# Adobe cs3 installation



## baiju (Jul 8, 2007)

i tried to install adobe photoshop cs3 from this months dvd . but the installation demands that i insert the adobe cs3 premium media .why
and i cant install


----------



## ajin115 (Jul 10, 2007)

Same problem when tried to install it shows error ( Please insert Adobe CS3 Design Premium to continue installation.)

 Really we need help on this.


----------



## Kalyan (Jul 10, 2007)

You can just copy the contents to the hard disk and then install from the autoplay.exe. it works. No need to burn in a separate dvd. it worked for me.
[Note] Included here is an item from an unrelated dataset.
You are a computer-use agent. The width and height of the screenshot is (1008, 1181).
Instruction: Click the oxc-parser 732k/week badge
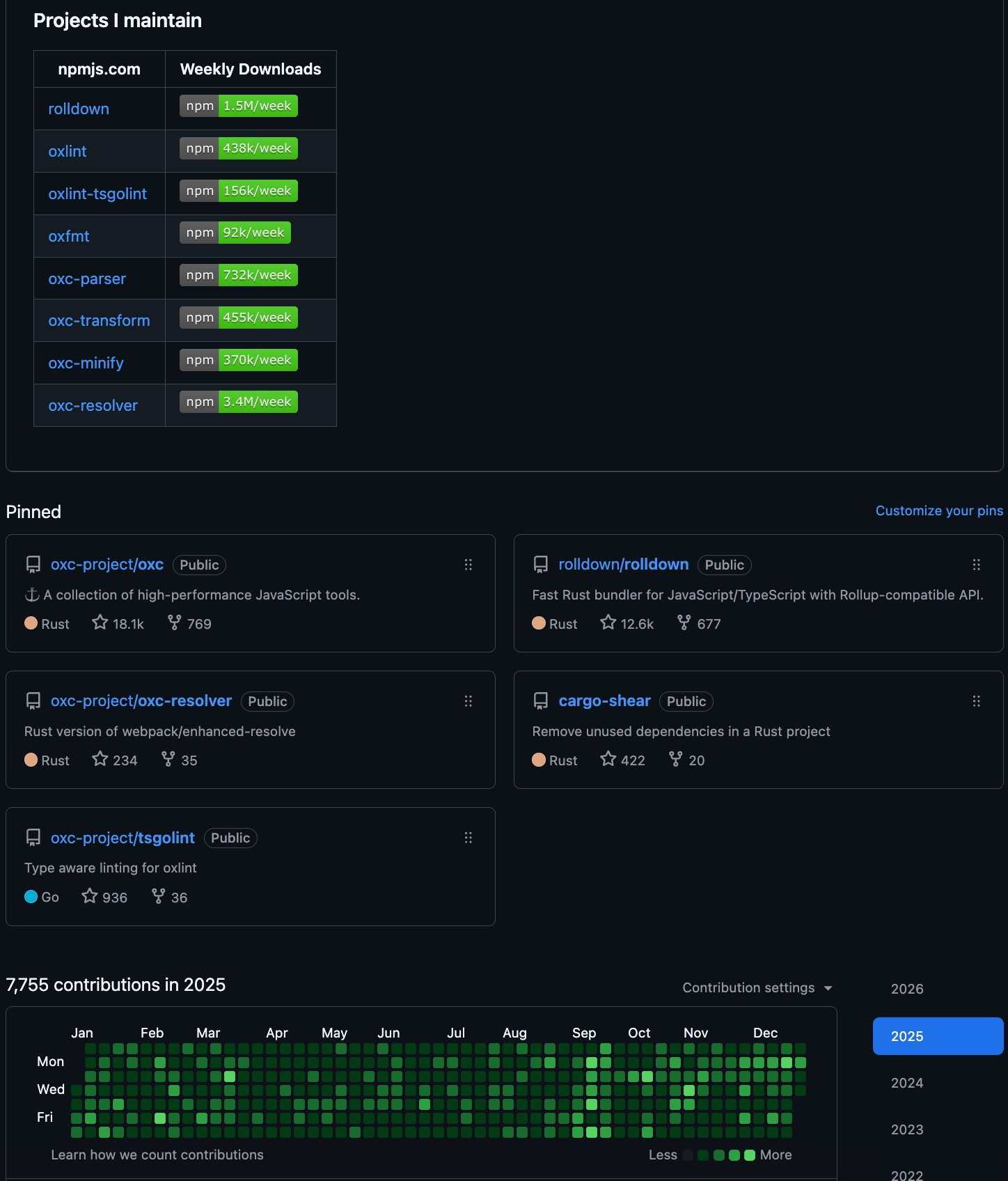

 The full installation needs 4.4GB of space. the installation files are of 1.9GB. just for your calculation...


----------



## karanits (Aug 1, 2007)

Kalyan said:
			
		

> You can just copy the contents to the hard disk and then install from the autoplay.exe. it works. No need to burn in a separate dvd. it worked for me.
> 
> The full installation needs 4.4GB of space. the installation files are of 1.9GB. just for your calculation...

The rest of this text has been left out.